The nexus between the party and sources of funding was monitored by individuals of integrity: Rafi Ahmad Kidwai, C.B. Gupta, Atulya Ghosh, L.N. Mishra, Rajni Patel (the last named with a caveat). It has always bothered me that Sitaram Kesari, remained Treasurer of the party for nearly two decades without a single allegation of corruption being made against him. But the manner in which he was dismissed confirmed that in Congress culture considerations of caste and power would trump financial honesty.

The system expanded where politicians with less than few thousand crores began to suffer from an acute inferiority complex. Why can’t the finances of all these fat cats be investigated? Yes, bureaucrats, industrialists, journalists, everybody.

By the time the post Cold War economic liberalization was upon us, ancient wisdom had been made to stand on its head. We had been taught: “The purpose of life is the pursuit of happiness”. Rampaging capitalism altered the basic lesson: “the purpose of life is the accumulation of wealth”.

The balance between Lakshmi and Sarawati, the basic Indian equilibrium, has been tilted obscenely in favour of wealth.
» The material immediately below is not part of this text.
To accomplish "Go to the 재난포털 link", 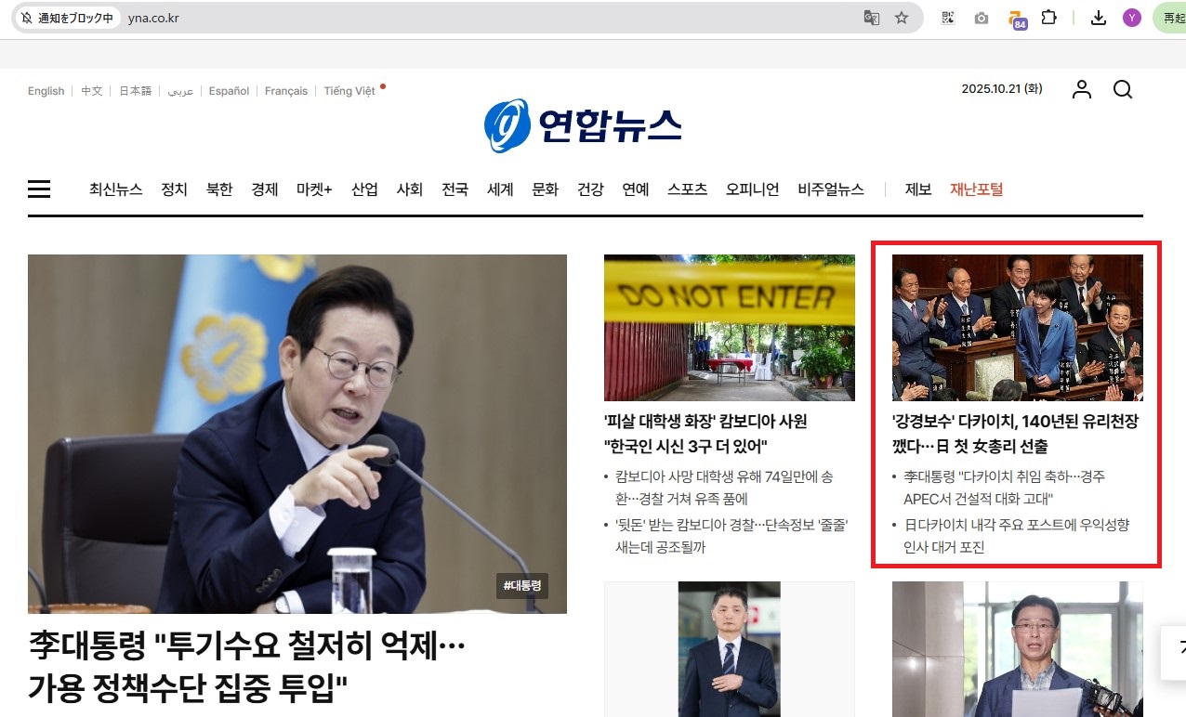I will [976, 189].
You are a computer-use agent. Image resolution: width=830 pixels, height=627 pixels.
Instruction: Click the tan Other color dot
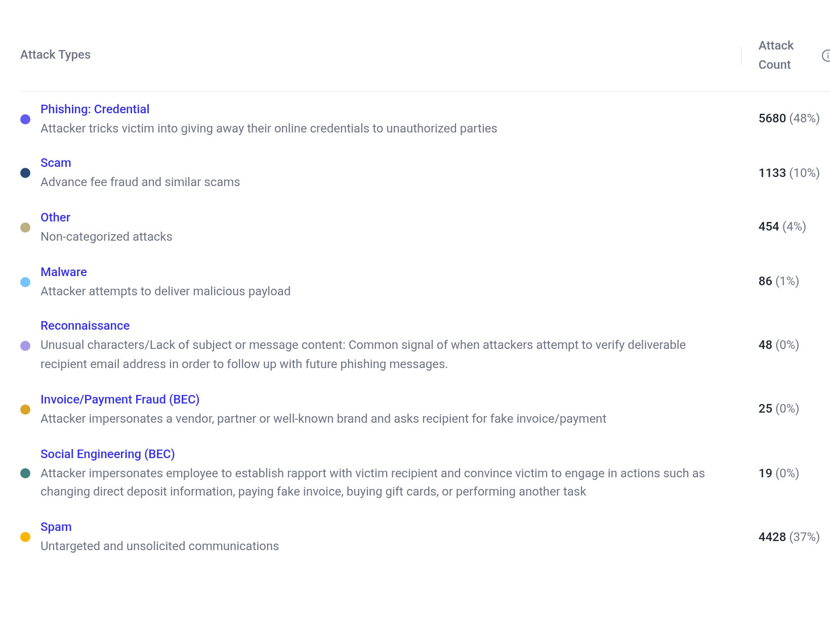pyautogui.click(x=25, y=228)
It is this culture of grab, grab, grab of which 2G Spectrum, CWG, Adarsh are only the latest examples.

Avarice and greed were values for Henry Ford when he advised: “Buy when there is blood on the streets”. The theology had currency until Enronn, Fannie Mae, Freddie Max, Lehman Brothers, AIG have cumulatively brought down the global economy to a point where even a nervous Economist is editorially advising us not to lose “confidence in capitalism”. The guiding theology of our times is being re examined.

Pitches are “guaranteed” for matches to last five days so that billions in TV ads (never mind the empty stands) are not lost just in case a fast track or a turning wicket terminates a test match in three days! This grab, grab application on cricket has denied it of the game’s poetry encapsulated in Neville Cardus’s description of Hammond driving between cover and extra cover.